[Centos] nVIDIA on CentOS 3.3

Christopher Blume godsmoke at godsmoke.com
Wed Sep 22 03:17:26 UTC 2004


Hello Rick,

I have to say, I found your notice of nVidia cards "not working" as a 
little odd.  To begin with -- drivers *generally* do not vary between 
distributions of linux.  So, the fact that your card "doesn't work" with 
CentOS means that something else went wrong -- not that the drivers 
don't exist, or don't function properly.

First of all, I'd be interested to see where your conclusion that your 
monitor doesn't work with an nVidia card in linux came from -- what 
exactly did you experience/test to come to this statement?

I don't know anything about Kudzu, but, let me tell you, the nVidia Riva 
TNT 2 is ABSOLUTELY supported by the linux kernel -- and XFree86 
ABSOLUTELY runs on it.  If it's not working on your system, instead of 
making conclusions about Linux as a whole, understand that there are 
probably issues with the configuration files you either manually wrote, 
or the programs CentOS/RHEL bundles with the distro did.

nVidia cards have the absolute best support under linux of any video 
card -- and I highly doubt what you experienced was a driver issue -- if 
it was, it was because of some mangled patch that RedHat applied, 
because the driver for nVidia TNTs is used by tens of thousands of Linux 
users.

Thank You,
Christopher Blume

Rick Graves wrote:
> Hey,
> 
> I tried it.  The short answer is that nVIDIA cards are
> OK for text, but may not work at all under X.  
> 
> I downloaded the 3.3 ISO's, and burned new CD's.  I
> did an X desktop install on a test bench P3 600 MHz
> system with a 4.3 gig drive.  I did the install with a
> known-to-work Voodoo Banshee card to get the system
> going.  I used a Mag DX1495 monitor, which I know does
> not to work on Linux with nVIDIA cards (but which
> works just fine running Windows with nVIDIA cards).

» **STATED TASK 1**
In the mailing list post, which video card did Rick Graves use to do the install on his test system?
» **STATED TASK 2**
Please reproduce the mailing list post starting at "nVidia cards have" and ending at "all under X.".

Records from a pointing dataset
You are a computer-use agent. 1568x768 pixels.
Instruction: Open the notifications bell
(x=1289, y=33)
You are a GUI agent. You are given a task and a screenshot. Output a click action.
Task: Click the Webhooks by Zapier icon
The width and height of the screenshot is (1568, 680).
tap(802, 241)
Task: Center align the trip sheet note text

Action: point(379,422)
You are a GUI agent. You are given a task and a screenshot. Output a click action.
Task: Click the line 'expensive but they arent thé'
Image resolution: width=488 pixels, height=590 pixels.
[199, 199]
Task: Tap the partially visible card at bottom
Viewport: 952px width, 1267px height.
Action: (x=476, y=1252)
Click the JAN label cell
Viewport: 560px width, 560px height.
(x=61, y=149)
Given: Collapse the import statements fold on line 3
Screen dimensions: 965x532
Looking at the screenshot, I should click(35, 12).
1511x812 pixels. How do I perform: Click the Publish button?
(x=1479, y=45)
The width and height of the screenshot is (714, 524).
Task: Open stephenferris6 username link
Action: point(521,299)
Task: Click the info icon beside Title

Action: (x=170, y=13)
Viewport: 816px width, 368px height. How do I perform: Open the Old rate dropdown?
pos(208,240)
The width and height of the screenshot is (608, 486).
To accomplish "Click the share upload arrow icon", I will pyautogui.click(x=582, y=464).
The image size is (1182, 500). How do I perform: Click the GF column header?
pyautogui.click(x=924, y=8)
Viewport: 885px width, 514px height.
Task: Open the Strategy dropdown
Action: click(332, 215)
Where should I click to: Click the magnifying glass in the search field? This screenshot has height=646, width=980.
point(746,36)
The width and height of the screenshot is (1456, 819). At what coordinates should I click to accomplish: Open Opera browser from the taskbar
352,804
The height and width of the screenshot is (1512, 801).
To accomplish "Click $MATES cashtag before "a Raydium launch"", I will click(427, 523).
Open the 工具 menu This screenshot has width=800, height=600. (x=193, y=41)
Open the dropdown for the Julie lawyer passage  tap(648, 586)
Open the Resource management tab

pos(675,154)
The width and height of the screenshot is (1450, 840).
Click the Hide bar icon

» **REPLY 1**
A known-to-work Voodoo Banshee card.

» **REPLY 2**
nVidia cards have the absolute best support under linux of any video 
card -- and I highly doubt what you experienced was a driver issue -- if 
it was, it was because of some mangled patch that RedHat applied, 
because the driver for nVidia TNTs is used by tens of thousands of Linux 
users.

Thank You,
Christopher Blume

Rick Graves wrote:
> Hey,
> 
> I tried it.  The short answer is that nVIDIA cards are
> OK for text, but may not work at all under X.